Brasil busca reunião final antes da tarifa de 25% dos EUA.

Negociações Entre Brasil e EUA a Respeito de Tarifas

O governo brasileiro ainda está tentando realizar uma última reunião com o Escritório do Representante Comercial dos Estados Unidos, conhecido como USTR, antes de uma decisão sobre a aplicação de uma tarifa adicional de 25% sobre produtos brasileiros. Essa conversa é esperada nas próximas horas, mas em Brasília, ela já não é considerada uma oportunidade real para impedir a punição.

Conforme informações obtidas pelo Radar Econômico, a expectativa é que o USTR recomende à Casa Branca a aplicação dessa tarifa. O foco do governo brasileiro neste momento é evitar que o anúncio da tarifa feche imediatamente as portas para futuras negociações.

Possibilidade de Prazo para Implementação

O governo está trabalhando com a hipótese de que a medida, embora aprovada, entre em vigor apenas após um intervalo de tempo, possivelmente dentro da janela de 30 dias prevista pela legislação comercial dos Estados Unidos. A tentativa de realizar um novo encontro antes da decisão já vinha sendo discutida entre os dois governos, com a expectativa de que essa reunião permita ao Brasil conhecer antecipadamente a abrangência da medida, a data de início de sua vigência e a lista final de produtos que podem ser isentos da tarifa.

Avaliação do USTR

O USTR já determinou que certas políticas brasileiras são consideradas “irrazoáveis” ou discriminatórias e propôs oficialmente a tarifa adicional de 25%. As discussões que restam giram em torno da implementação dessa medida e das possíveis exceções que podem ser aplicadas.

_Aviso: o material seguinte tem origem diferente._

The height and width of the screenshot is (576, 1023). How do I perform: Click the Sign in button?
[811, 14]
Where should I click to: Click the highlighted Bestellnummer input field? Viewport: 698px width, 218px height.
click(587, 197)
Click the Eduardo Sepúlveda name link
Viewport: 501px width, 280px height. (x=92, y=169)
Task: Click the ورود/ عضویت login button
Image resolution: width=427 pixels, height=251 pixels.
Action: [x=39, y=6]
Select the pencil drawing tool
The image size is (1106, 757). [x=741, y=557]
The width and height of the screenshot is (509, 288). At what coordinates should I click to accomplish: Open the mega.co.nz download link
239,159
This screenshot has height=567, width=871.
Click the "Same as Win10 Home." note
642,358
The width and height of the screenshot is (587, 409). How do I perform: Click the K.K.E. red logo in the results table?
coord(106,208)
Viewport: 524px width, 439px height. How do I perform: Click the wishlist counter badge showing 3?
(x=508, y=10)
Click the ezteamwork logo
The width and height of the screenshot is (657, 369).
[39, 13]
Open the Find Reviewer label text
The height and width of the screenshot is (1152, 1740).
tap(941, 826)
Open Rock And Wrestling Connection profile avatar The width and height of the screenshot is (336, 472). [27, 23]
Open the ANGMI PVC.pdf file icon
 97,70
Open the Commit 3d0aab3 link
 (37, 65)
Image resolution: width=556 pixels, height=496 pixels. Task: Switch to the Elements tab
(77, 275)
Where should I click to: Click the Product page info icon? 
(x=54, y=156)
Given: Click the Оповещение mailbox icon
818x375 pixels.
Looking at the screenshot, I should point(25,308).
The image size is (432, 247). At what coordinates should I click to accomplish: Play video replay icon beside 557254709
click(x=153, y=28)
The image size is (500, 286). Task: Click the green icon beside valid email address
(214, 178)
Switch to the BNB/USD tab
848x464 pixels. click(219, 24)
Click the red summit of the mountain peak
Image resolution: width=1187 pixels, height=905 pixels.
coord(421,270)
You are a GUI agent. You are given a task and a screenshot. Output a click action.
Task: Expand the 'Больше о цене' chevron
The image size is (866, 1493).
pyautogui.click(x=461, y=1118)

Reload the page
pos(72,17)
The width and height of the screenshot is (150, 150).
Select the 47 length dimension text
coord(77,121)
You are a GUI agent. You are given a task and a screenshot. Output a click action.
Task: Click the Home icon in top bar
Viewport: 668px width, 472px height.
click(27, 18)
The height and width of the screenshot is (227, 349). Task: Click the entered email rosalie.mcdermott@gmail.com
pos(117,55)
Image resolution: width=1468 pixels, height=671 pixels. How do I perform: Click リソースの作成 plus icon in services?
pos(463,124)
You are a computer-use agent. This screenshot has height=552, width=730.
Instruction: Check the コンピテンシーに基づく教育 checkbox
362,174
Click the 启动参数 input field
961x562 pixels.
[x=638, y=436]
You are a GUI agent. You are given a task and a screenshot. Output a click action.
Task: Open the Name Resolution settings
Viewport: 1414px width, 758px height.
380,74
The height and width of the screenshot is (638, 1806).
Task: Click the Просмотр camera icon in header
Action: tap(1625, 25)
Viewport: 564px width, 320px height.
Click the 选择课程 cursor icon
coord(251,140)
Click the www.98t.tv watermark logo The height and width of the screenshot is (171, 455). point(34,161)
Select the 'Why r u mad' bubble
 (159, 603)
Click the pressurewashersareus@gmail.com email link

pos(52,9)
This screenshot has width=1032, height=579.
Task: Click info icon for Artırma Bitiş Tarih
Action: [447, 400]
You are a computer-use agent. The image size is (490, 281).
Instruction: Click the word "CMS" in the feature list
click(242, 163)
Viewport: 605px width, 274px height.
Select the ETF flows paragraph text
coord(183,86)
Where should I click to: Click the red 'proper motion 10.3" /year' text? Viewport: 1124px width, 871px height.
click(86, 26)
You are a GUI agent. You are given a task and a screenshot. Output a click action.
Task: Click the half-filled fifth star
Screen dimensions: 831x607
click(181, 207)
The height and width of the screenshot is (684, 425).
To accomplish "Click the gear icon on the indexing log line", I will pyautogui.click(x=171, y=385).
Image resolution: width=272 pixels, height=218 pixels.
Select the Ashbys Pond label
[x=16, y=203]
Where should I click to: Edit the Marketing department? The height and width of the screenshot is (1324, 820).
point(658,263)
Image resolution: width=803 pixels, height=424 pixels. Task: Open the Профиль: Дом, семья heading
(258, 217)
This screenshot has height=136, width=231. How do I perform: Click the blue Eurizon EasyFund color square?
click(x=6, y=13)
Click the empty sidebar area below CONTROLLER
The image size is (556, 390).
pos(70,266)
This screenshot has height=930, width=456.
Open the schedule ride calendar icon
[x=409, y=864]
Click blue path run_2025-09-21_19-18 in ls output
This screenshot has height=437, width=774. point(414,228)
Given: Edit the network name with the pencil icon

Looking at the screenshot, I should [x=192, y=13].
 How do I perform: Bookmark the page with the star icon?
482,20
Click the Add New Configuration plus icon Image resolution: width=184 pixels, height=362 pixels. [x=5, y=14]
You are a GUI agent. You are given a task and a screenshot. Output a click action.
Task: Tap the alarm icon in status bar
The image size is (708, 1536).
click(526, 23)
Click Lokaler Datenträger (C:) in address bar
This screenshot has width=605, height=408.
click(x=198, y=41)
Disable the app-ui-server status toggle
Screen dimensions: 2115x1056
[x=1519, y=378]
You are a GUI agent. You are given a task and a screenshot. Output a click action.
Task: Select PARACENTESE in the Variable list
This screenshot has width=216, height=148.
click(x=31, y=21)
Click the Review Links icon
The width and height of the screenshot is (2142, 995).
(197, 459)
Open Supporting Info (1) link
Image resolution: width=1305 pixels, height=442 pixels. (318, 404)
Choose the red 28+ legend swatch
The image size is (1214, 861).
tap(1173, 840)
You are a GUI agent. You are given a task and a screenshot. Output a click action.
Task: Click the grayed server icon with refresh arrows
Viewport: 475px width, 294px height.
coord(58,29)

A legislação dos Estados Unidos estipula que uma ação da Seção 301 deve ser implementada em um prazo de até 30 dias. Contudo, Washington possui mecanismos para adiar a cobrança, caso considere necessário manter as negociações em andamento. Assim, a última reunião não deverá decidir se o Brasil será penalizado, mas sim quando a tarifa começará a ser cobrada e se o governo Lula terá algum tempo para negociar antes que a cobrança atinja os portos americanos.